- _SET EXERCISE_
Render every line of the listing below as a Markdown table with the columns n and Line, numbering the rows and omitting blank lines. Leave the pictures out of your answer.

*** MATERIAL FOR THE TASK

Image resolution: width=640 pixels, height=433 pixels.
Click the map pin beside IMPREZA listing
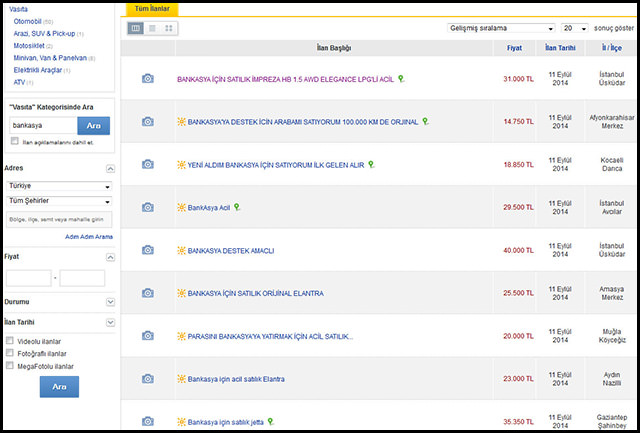click(400, 78)
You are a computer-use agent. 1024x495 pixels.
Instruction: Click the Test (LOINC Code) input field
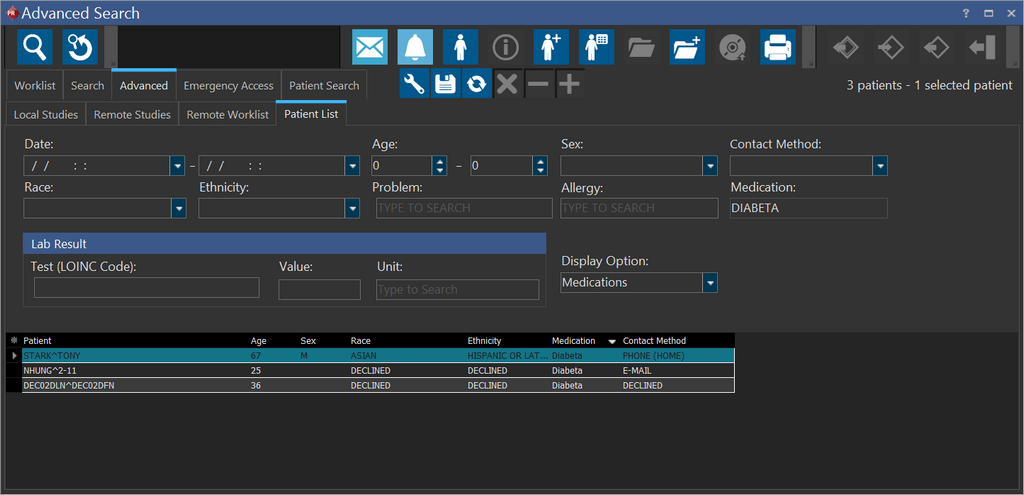point(146,289)
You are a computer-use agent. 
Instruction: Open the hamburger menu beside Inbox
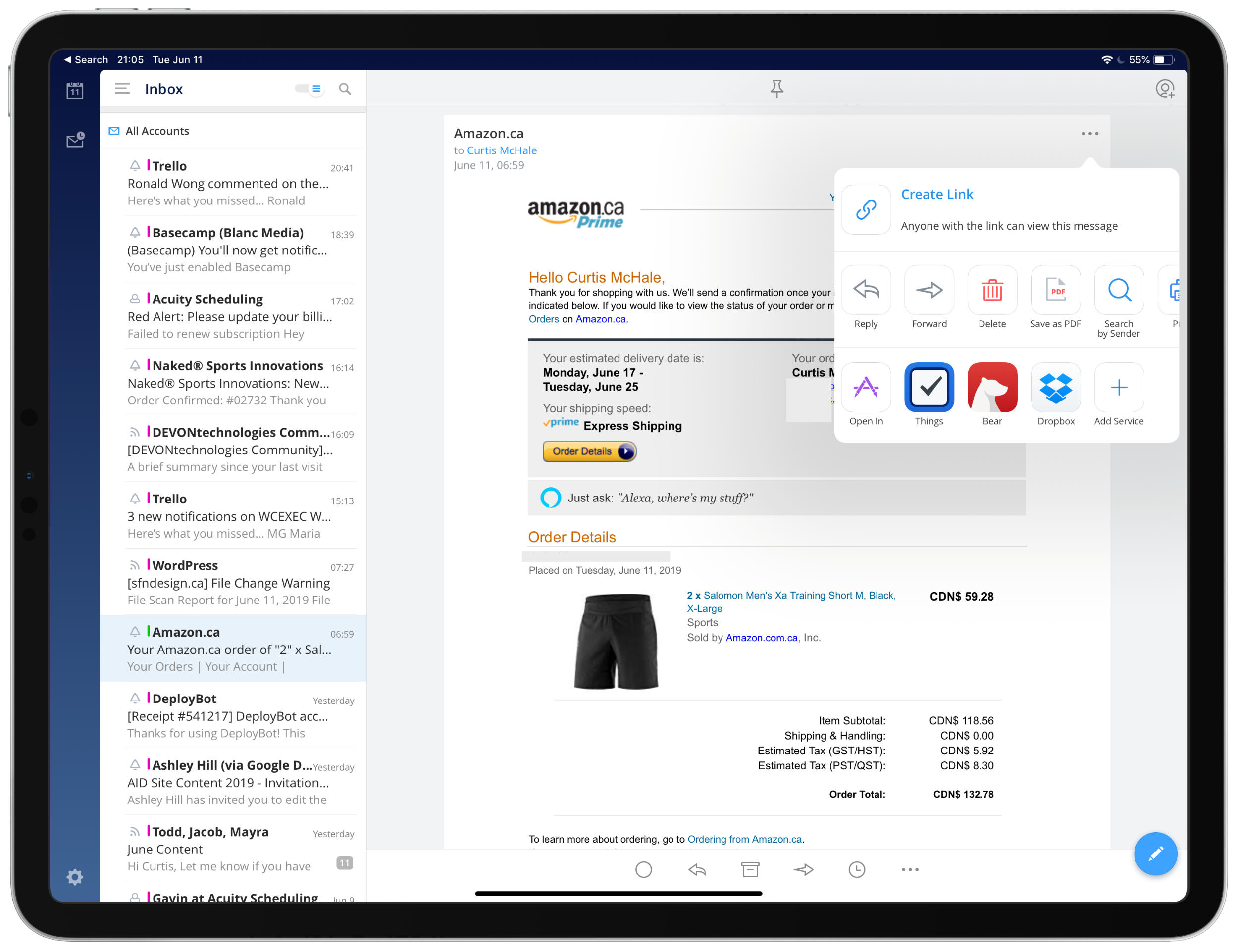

******

- _EXPECTED ANSWER_
| n | Line |
|---|---|
| 1 | Image resolution: width=640 pixels, height=433 pixels. |
| 2 | Click the map pin beside IMPREZA listing |
| 3 | click(400, 78) |
| 4 | You are a computer-use agent. 1024x495 pixels. |
| 5 | Instruction: Click the Test (LOINC Code) input field |
| 6 | point(146,289) |
| 7 | You are a computer-use agent.  |
| 8 | Instruction: Open the hamburger menu beside Inbox |